Most of the city's redevelopment revenues were committed to projects early this year, a tactic council members described at the time as a prudent move in light of Gov. Jerry Brown's plans to disestablish California's redevelopment agencies and honor only existing debts as part of his efforts to balance the state budget.

The status of that plan, which many in the state Legislature opposed, is still undecided.

Worse, according to Mayor Walt Stanckiewitz, is that the error was announced just before the city planned to issue up to $29million in bonds to finance public infrastructure improvements.

"The timing was really bad," Stanckiewitz said. "We're trying to put together a bond offering and this pops up, which we had to make public."

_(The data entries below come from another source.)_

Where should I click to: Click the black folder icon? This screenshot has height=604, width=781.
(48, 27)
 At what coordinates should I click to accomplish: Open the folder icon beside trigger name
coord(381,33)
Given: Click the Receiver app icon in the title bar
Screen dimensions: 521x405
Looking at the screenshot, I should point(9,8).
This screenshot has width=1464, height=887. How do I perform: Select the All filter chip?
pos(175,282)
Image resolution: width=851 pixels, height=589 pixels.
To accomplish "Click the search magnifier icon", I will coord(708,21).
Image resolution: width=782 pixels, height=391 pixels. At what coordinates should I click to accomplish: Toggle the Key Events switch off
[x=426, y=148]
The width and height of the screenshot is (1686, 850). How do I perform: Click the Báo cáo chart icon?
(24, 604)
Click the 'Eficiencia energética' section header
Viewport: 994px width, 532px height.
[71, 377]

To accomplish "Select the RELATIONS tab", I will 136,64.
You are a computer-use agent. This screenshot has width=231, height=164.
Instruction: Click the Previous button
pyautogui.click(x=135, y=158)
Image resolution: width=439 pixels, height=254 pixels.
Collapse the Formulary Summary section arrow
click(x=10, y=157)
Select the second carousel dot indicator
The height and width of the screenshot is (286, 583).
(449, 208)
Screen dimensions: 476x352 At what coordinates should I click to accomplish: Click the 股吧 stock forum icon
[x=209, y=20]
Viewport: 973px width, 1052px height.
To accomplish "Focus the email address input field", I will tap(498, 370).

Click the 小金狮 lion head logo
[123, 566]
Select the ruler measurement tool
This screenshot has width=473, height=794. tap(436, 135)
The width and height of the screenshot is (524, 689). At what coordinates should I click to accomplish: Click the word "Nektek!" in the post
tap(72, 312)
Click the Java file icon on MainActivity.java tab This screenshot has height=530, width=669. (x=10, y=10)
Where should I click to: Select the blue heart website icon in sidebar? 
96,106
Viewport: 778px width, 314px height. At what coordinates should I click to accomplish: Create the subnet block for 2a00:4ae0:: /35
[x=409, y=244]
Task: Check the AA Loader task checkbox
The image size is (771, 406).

Generally, investors demand higher rates on bonds when cities have higher debts. That means less money in the city's pocket.

A motion to authorize those bonds - which would include storm and drain rehabilitation and so-far-undefined infrastructure work in the southwest area of the city - is also on the agenda for tonight's meeting, which begins at 6.

City Manager Betsy Adams said she anticipates bringing the reported error to the City Council for discussion after city staff members complete their own review, but she is not sure when that will happen.

The news added to the city's already heavy burden, said Councilman Bernardo Sandoval.

"It's just another financial challenge that we will need to overcome," he said. "It's just another financial challenge that we weren't expecting."